PROBLEM DETAILS
Retype the lines of the material below, exactly and only, from the one containing "The width and" through the last line, with pictures left out.

---------- DATA TO EXAMINE

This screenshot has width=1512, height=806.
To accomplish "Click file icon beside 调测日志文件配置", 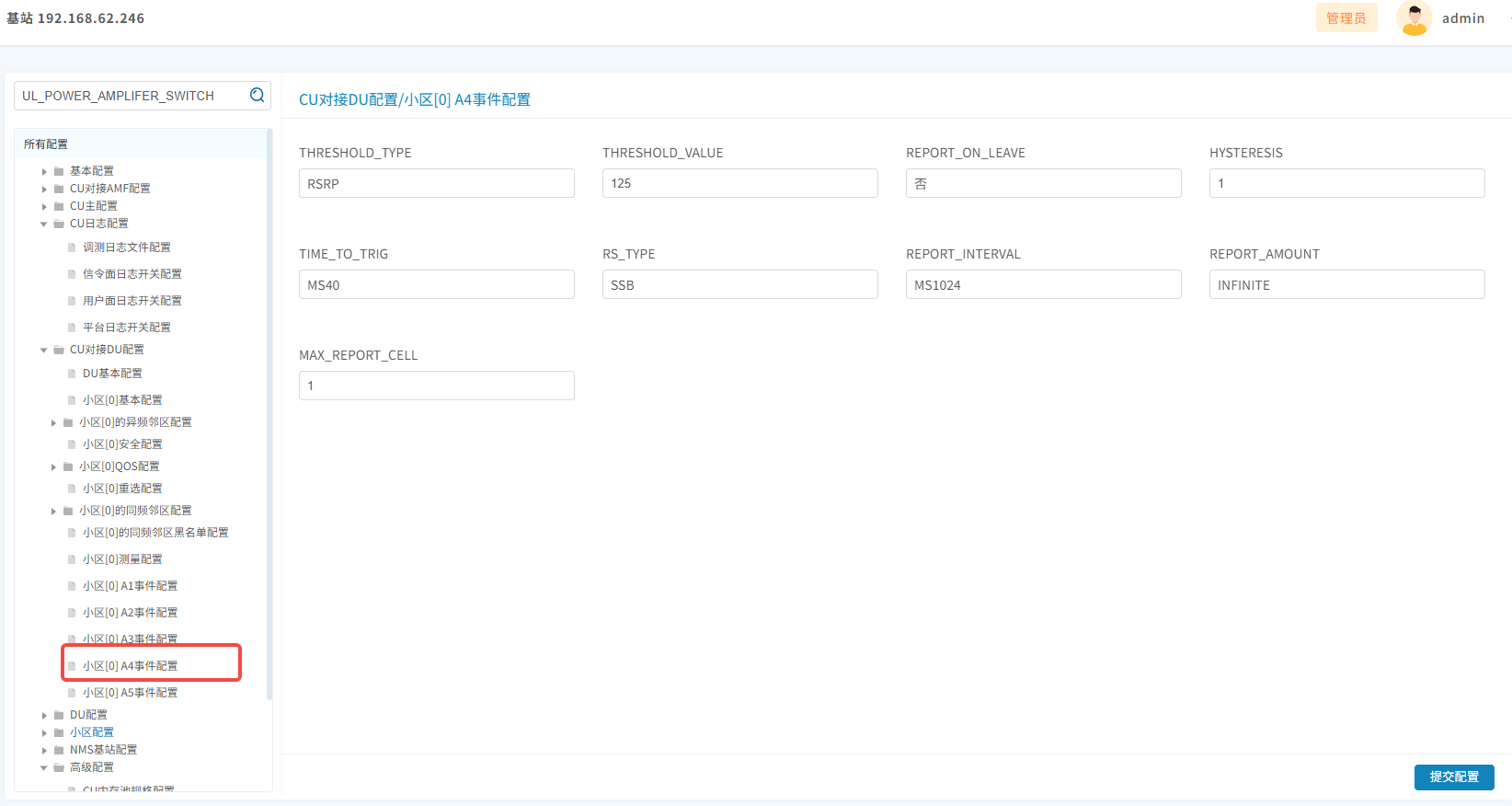I will tap(72, 248).
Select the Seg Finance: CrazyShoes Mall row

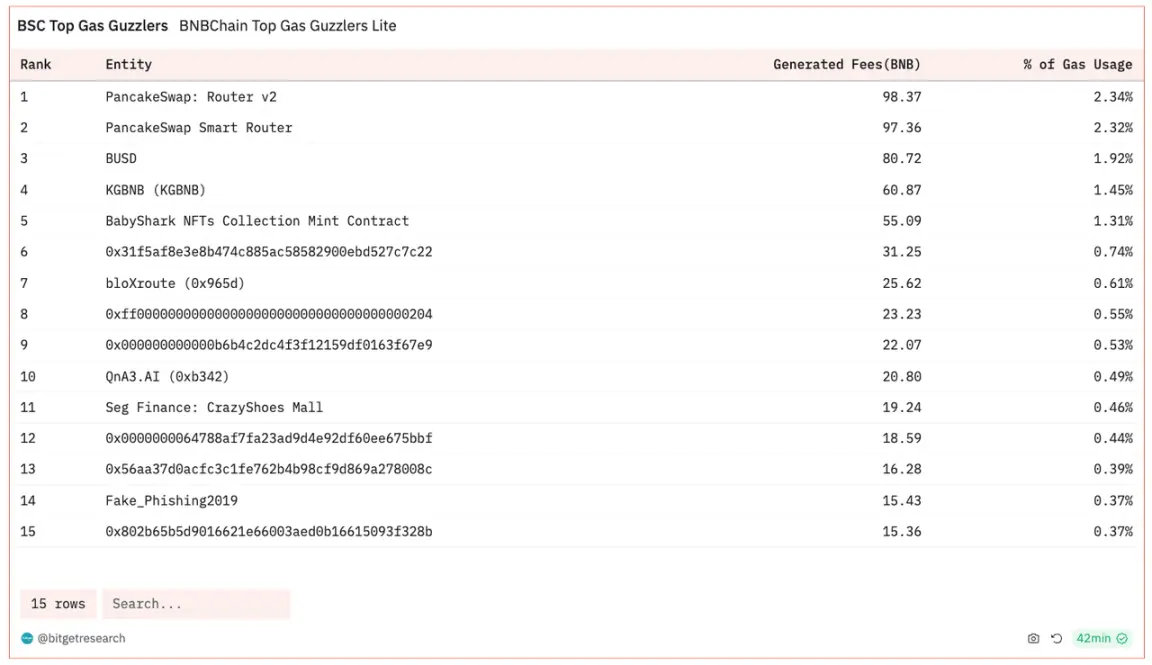pos(577,408)
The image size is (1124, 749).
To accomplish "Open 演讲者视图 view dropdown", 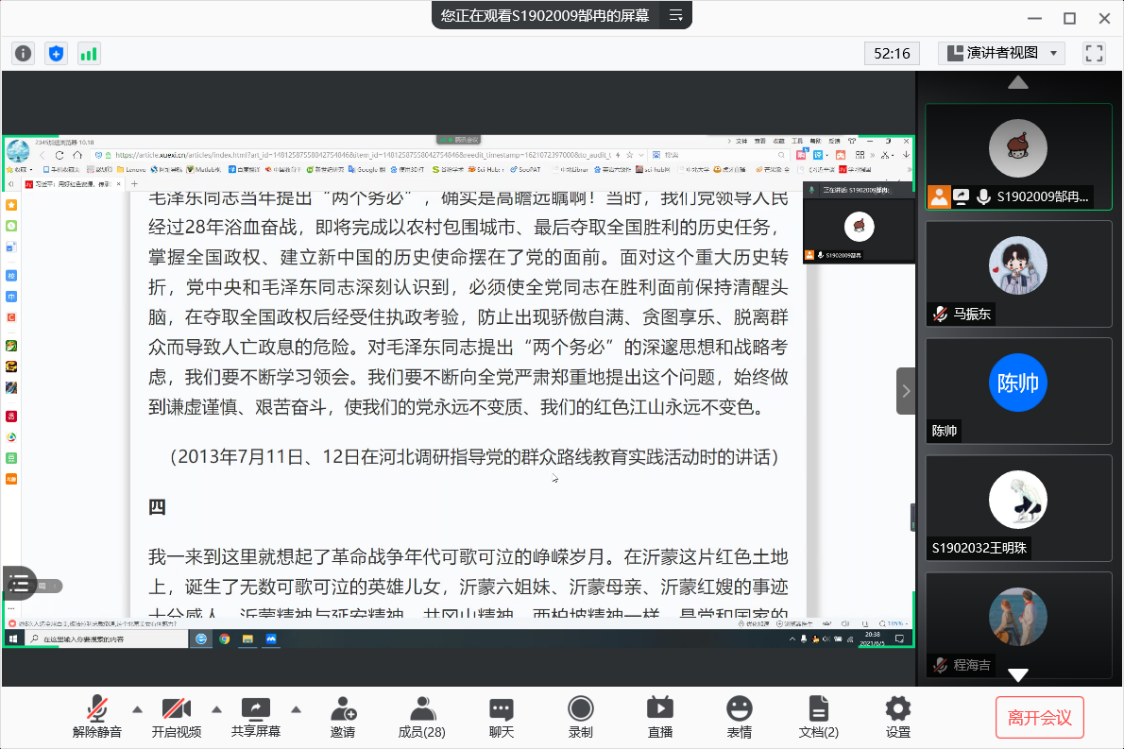I will tap(1001, 53).
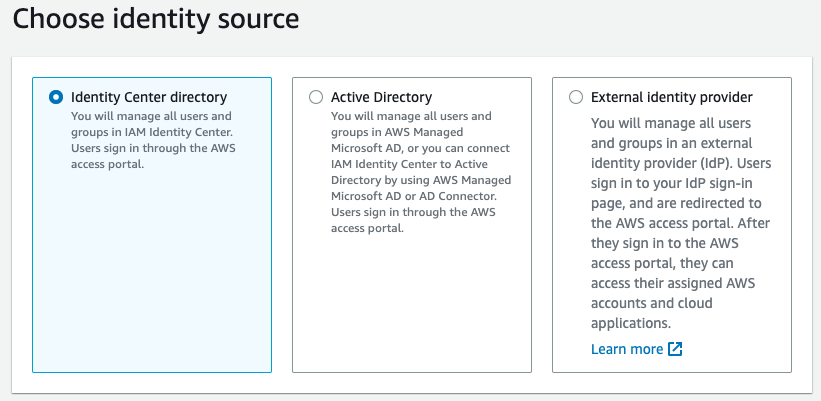Open the Learn more link
The height and width of the screenshot is (401, 821).
tap(627, 349)
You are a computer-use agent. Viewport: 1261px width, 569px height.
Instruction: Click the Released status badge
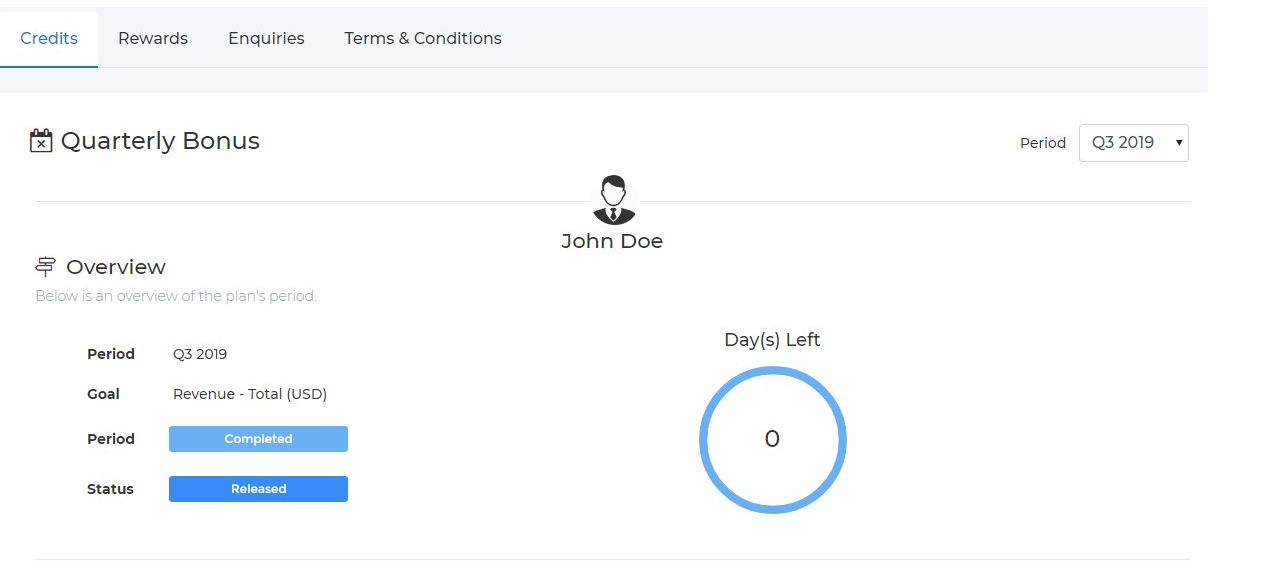coord(258,489)
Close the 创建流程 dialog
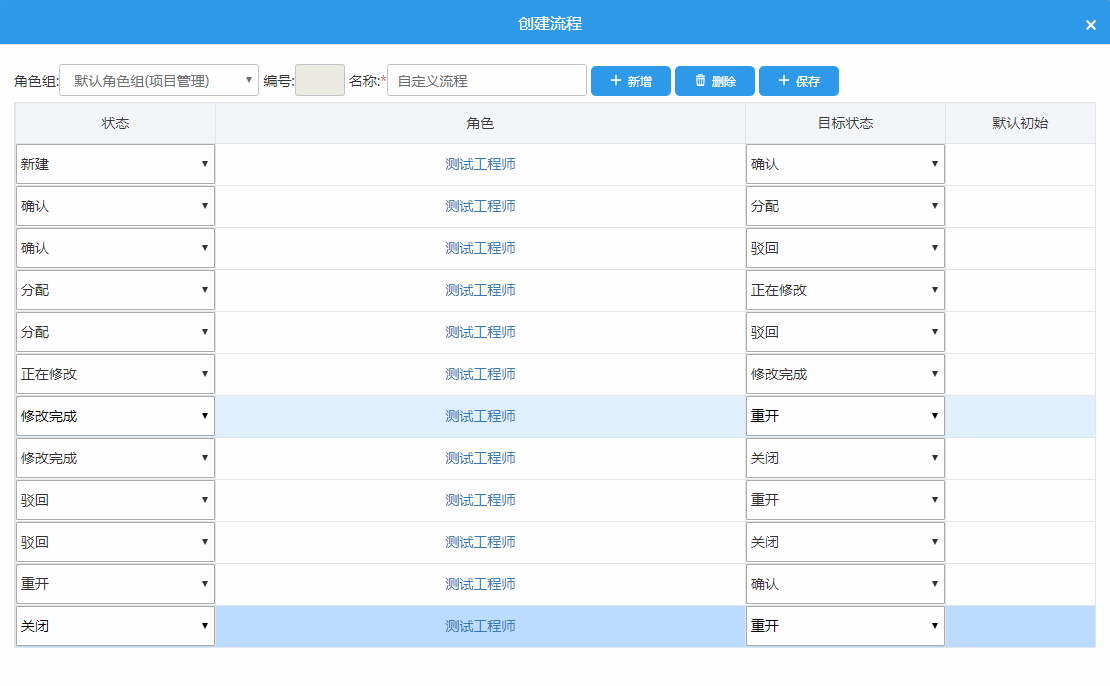The image size is (1110, 686). [x=1090, y=25]
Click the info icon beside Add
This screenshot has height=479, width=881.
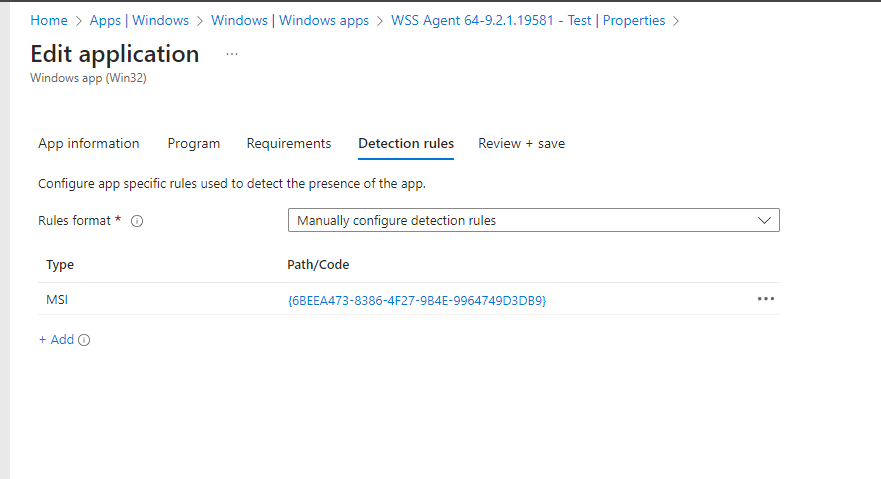coord(84,340)
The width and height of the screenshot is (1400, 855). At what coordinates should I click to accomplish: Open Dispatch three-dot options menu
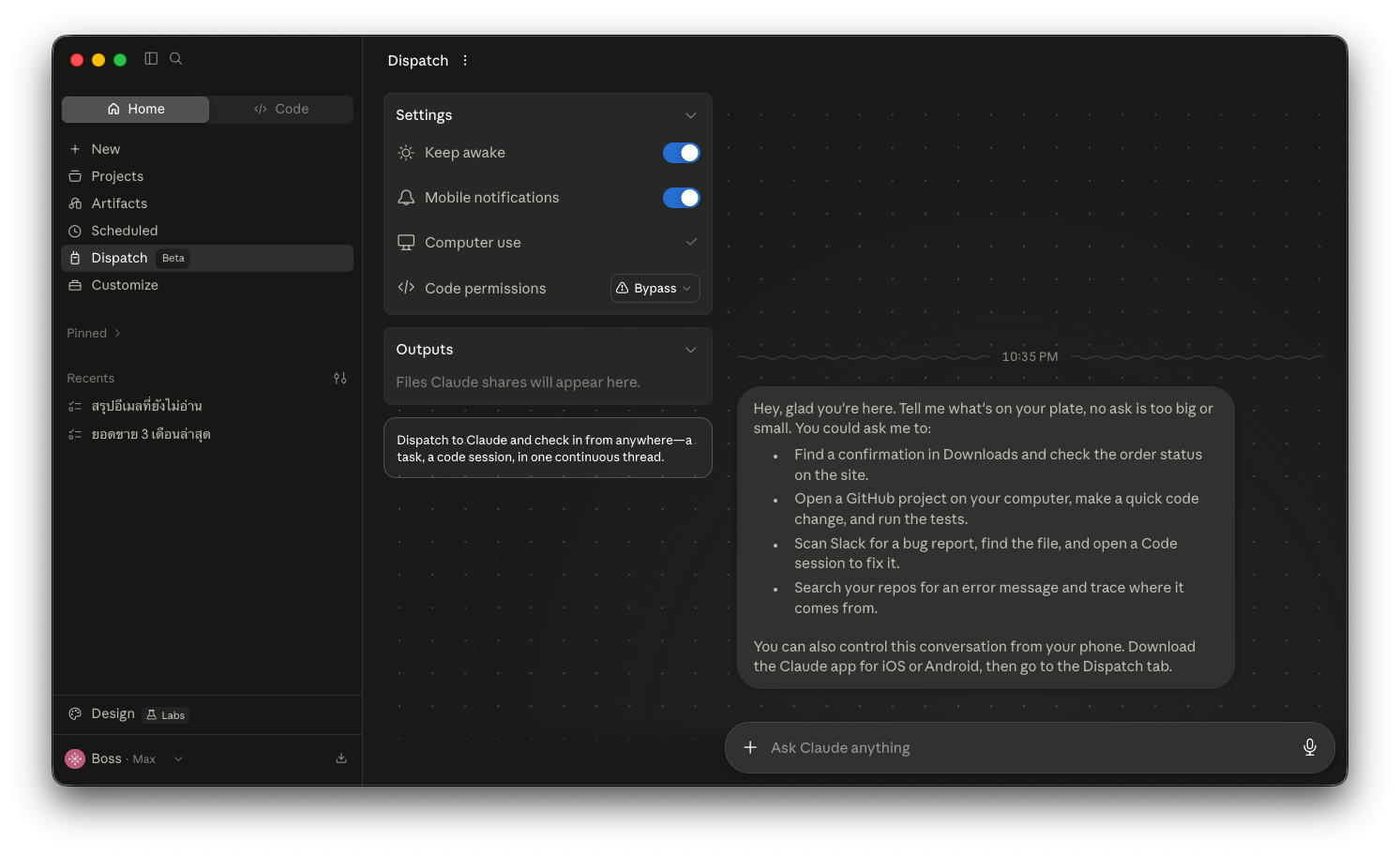pyautogui.click(x=465, y=61)
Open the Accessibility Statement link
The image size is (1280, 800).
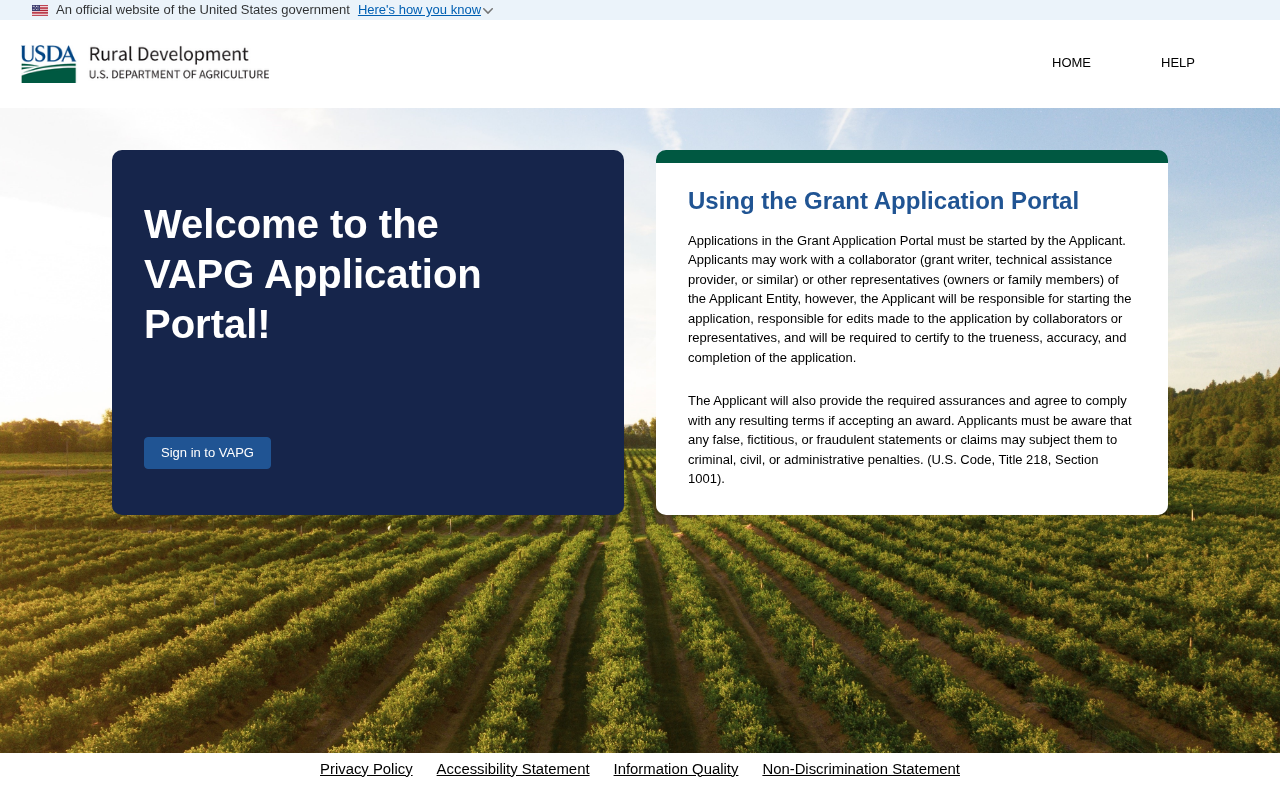513,769
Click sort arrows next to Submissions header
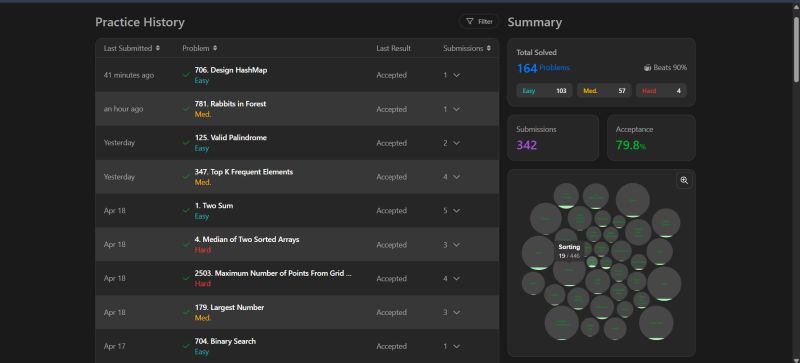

--------------------

RESPONSE AREA
The width and height of the screenshot is (1400, 855). At what coordinates should I click to accomplish: Open Dispatch three-dot options menu
pyautogui.click(x=465, y=61)
Open the Accessibility Statement link
The image size is (1280, 800).
513,769
Click sort arrows next to Submissions header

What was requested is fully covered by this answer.